Correspondence

Ectopic Spleen with Cirrhosis of Liver

Tirthankar Satpathi*, Sarmishtha Mukhopadhyay**
*Post Graduate Trainee; **Consultant Physician, Department of Medicine, B.R. Singh Hospital and Centre for Medical Education and Research, Eastern Railway, Kolkata 700014.
Received : 1.4.2008; Revised : 6.6.2008; Accepted : 26.6.2008

Sir,

Ectopic spleen is a rare anomaly with an incidence of less than 0.2%.1 The etiology may be congenital or acquired. A case of ectopic spleen diagnosed in a patient suffering from cirrhosis of liver with splenomegaly and to portal hypertension is reported.

A 65-year old lady, the mother of six children, presented with gradual development of a lump in lower abdomen predominantly on the left side for 2 years and gradual swelling of whole abdomen for last 8 months. She had moderate pallor with mild pedal edema. Abdominal examination revealed a very firm mass in the left iliac fossa extending towards umbilical and hypogastric areas with a notch on the medial border. Shifting dullness was present.

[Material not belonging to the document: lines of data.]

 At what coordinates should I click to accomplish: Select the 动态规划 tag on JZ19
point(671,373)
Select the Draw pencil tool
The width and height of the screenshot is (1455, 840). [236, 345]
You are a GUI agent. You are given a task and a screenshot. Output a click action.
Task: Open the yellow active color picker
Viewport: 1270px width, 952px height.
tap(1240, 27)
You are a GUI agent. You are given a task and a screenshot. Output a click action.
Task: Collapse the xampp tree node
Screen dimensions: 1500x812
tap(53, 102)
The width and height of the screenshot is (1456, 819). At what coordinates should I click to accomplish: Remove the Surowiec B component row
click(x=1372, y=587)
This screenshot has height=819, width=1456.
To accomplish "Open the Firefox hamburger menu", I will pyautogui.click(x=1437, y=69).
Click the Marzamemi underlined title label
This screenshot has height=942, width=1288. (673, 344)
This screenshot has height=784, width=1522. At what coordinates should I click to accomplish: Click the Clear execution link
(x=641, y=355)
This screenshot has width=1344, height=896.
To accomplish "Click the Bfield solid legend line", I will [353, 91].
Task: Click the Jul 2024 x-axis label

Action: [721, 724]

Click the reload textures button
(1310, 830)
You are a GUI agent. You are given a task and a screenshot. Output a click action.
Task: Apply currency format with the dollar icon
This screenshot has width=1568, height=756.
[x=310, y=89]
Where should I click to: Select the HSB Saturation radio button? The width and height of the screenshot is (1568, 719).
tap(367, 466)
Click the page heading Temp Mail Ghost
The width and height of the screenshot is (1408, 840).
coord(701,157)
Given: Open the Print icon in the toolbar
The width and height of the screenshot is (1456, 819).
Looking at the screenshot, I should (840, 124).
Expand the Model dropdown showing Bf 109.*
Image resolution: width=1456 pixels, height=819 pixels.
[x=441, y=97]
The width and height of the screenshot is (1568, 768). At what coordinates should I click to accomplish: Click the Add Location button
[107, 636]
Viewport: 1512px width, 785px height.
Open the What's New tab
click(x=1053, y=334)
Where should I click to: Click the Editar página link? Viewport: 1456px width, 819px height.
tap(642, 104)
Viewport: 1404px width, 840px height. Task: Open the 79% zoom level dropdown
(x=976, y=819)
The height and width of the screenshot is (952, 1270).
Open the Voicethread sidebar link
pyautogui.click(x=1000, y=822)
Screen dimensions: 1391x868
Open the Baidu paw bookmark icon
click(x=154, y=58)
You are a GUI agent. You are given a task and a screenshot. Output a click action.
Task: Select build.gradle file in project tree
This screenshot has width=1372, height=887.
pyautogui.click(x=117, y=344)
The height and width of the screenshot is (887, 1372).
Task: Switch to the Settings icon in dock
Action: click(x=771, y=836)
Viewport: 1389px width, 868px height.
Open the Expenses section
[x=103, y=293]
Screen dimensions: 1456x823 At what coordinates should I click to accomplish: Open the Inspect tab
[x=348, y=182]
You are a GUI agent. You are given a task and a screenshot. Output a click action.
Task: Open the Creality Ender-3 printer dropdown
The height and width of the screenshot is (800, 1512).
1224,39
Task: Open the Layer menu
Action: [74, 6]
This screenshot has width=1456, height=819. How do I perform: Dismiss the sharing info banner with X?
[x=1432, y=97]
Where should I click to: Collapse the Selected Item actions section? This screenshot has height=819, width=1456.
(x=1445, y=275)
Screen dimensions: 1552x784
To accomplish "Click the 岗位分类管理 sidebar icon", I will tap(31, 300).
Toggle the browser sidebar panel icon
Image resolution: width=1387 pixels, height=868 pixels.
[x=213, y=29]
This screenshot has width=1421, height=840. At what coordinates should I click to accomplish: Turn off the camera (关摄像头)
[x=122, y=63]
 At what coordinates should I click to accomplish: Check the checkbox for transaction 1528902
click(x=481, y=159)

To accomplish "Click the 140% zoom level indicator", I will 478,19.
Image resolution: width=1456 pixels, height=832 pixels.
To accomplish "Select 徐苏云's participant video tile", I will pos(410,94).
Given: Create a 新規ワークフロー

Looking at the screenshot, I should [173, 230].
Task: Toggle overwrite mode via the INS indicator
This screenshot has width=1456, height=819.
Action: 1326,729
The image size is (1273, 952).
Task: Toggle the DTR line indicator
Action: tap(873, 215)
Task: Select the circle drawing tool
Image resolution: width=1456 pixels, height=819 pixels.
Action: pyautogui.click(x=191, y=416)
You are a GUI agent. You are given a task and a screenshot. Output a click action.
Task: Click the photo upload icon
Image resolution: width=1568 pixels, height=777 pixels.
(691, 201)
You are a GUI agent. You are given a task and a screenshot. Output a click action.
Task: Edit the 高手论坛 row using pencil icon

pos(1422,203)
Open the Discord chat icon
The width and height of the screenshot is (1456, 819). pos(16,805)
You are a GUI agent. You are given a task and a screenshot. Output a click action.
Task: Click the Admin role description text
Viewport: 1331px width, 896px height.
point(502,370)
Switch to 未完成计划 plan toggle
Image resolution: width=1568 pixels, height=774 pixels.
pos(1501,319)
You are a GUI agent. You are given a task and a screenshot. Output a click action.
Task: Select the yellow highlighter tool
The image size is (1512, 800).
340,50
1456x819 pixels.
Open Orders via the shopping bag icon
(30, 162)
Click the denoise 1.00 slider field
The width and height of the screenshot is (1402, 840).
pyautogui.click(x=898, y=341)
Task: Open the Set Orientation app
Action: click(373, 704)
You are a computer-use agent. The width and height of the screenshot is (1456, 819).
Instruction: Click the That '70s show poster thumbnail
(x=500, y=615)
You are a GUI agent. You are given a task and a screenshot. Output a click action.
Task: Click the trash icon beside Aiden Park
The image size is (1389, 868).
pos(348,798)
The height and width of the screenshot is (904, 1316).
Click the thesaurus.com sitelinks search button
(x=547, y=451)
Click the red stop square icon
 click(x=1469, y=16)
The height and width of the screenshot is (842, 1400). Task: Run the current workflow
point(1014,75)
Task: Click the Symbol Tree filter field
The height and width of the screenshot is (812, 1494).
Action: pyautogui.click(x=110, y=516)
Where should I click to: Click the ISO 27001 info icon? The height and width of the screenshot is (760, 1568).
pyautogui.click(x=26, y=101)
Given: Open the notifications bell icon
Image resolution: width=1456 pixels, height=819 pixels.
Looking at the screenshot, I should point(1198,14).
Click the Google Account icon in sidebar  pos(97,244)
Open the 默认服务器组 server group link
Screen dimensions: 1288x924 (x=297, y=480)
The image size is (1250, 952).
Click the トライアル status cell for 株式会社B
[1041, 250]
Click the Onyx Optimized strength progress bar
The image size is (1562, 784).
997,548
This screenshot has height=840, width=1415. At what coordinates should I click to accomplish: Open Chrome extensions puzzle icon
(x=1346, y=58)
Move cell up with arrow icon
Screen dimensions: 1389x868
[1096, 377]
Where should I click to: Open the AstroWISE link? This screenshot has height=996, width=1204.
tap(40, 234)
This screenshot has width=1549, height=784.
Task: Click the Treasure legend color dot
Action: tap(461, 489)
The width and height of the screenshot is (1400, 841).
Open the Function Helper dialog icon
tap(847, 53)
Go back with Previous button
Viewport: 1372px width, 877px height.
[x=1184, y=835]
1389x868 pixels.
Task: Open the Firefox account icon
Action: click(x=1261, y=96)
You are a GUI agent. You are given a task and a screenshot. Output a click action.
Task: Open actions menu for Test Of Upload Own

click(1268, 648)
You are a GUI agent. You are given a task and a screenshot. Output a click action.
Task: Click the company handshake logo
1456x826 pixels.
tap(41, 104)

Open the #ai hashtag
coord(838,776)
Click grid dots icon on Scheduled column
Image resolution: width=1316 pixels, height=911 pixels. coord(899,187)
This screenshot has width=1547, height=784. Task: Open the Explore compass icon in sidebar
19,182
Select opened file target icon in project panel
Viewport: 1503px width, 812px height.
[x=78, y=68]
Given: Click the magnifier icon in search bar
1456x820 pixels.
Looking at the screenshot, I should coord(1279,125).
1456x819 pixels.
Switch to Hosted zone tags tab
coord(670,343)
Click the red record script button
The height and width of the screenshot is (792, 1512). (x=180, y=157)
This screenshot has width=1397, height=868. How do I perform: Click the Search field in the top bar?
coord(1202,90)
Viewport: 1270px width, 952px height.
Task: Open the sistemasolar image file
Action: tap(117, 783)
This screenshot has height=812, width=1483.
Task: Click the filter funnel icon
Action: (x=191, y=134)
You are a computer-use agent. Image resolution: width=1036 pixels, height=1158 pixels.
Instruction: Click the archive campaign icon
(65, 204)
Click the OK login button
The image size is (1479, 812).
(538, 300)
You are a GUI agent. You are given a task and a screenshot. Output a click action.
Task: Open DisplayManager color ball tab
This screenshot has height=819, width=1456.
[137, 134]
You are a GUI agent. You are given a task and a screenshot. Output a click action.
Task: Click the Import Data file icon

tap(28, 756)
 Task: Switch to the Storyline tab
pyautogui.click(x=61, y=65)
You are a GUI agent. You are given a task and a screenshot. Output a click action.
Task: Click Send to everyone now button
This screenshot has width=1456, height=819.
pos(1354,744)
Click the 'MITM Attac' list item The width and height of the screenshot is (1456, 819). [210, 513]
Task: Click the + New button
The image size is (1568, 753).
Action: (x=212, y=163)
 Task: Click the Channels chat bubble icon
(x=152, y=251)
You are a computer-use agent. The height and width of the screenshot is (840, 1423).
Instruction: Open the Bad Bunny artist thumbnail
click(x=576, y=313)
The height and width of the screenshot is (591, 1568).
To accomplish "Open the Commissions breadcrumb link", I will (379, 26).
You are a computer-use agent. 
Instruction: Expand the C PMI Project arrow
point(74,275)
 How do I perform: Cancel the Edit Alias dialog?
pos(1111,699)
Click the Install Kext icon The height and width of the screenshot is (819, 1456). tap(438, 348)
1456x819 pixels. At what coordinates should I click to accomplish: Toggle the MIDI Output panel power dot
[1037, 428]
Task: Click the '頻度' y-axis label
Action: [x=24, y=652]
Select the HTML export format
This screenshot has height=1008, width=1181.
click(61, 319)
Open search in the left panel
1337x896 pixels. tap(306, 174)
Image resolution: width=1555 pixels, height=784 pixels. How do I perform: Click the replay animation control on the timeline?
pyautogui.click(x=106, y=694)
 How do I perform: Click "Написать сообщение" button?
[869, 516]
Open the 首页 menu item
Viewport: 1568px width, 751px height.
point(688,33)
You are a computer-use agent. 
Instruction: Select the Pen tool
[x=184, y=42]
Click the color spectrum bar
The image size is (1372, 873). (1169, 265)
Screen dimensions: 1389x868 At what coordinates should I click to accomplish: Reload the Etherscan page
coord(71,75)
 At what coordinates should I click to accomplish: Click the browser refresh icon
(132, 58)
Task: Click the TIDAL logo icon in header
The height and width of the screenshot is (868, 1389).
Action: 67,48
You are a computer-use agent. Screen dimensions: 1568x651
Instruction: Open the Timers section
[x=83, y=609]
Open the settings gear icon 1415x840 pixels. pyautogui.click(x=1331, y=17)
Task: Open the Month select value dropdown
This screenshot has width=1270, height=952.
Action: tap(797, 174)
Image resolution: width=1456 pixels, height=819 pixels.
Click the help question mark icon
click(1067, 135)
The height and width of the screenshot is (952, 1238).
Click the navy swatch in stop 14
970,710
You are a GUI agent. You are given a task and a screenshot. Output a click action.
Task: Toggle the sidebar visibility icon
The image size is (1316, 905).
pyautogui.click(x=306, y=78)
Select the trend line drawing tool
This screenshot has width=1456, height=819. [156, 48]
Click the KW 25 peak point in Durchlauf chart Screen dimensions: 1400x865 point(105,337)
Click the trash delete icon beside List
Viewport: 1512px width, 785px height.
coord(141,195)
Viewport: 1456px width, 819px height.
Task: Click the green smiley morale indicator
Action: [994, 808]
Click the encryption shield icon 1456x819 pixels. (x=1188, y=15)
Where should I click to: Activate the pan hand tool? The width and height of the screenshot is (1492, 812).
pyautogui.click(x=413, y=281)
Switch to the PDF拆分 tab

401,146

Investigations showed total RBC- 2.97 X 106/µL, Hb%- 8.8gm%, PCV- 27.7%, MCV- 93.3fl, MCH- 27.6pg, MCHC- 29.6gm/dL, reticulocyte count- 3%, RBC morphology- hypochromic microcytic, total WBC- 1700/µL, polymorph- 71%, lymphocyte- 25%, eosinophil- 4%, ESR- 55mm, platelet count- 90,000/µL, fasting blood sugar- 114 mg%, blood urea- 38 mg%, serum creatinine- 1.1 mg%, serum bilirubin- 0.5mg%, SGPT- 10 IU/L, alkaline phosphatase- 67 IU/L, total protein- 6.1gm%, serum albumin- 2.3gm%, serum globulin- 3.8gm%. Prothrombin time - 15 seconds (control- 11 seconds).

Ultrasonography of abdomen showed 18cm enlarged spleen in left iliac fossa. Portal vein (1.8 cm) and superior vena cava were dilated with moderate ascites. Upper GI endoscopy was normal. CT scan of abdomen showed a mildly shrunken liver without any focal lesion. Portal venous radicals and splenoportal axis were grossly dilated with extensive collateralization. Hepatic veins were normal. The splenic fossa was empty. The enlarged spleen was placed in the pelvis with hilum facing the vertebrae. There was moderate ascites.

Isotopic scan of liver and spleen with 99m Technetium-labeled sulphur colloid also showed grossly enlarged ectopic spleen which appeared to be situated in lower abdomen extending from left to right iliac fossa, hilum facing upwards and towards left, with liver in normal position.

Splenunculi or accessory spleen is a congenital ectopic splenic tissue arising during embryologic period of development.2 Acquired ectopic or wandering spleen is mostly seen in females predominantly in reproductive age group (70-80%) due to hormonally influenced ligamental laxity and splenomegaly.1 Most of the cases are discovered incidentally by abdominal imaging or laparotomy. Usual mode of presentation in symptomatic patients is abdominal pain due to torsion and infarction1 where non-operative treatment has a complication rate of 65%.
Enlarged ectopic spleen due to cirrhosis liver is a very rare entity. A case of recurrent thrombocytopenia associated with symptomatic enlargement of an accessory spleen after splenectomy in cirrhosis3 was reported. Our case is an elderly multipara with cirrhosis of liver and enlarged ectopic spleen. Empty splenic fossa without history of prior splenectomy indirectly indicates that it is probably a case of acquired wandering spleen and not a congenital accessory spleen. Age at diagnosis and mode of presentation are unusual. Because of features of hypersplenism and risk of torsion we referred the patient to surgeon for splenectomy.

Acknowledgement

We are thankful to the P Ghosh and S Das, Department of Radiology, BR Singh Hospital, Kolkata and S Dasgupta, Department of Nuclear Medicine, BR Singh Hospital, Kolkata. We are also thankful to Delta studios, Kolkata for the good quality photographs.

References

  1. Wg Cdr A Alam, Col MN Sree Ram. Torsion of wandering spleen: Diagnosis using magnetic resonance imaging. MJAFI 2006;62:81-82.
  2. Harsh Mohan, Amanjit, Bharadwaj S, Handa U. Splenunculi- report of three cases. JAnat Soc India 2002;51:70-71.
  3. Igor Mishin, Gheorghe Ghidirim. Accessory Splenectomy with Gastroesophageal Devascularization for Recurrent Hypersplenism and Refractory Bleeding Varices in a Patient with Liver Cirrhosis: Report of a Case. Surgery today. 2004;34:12.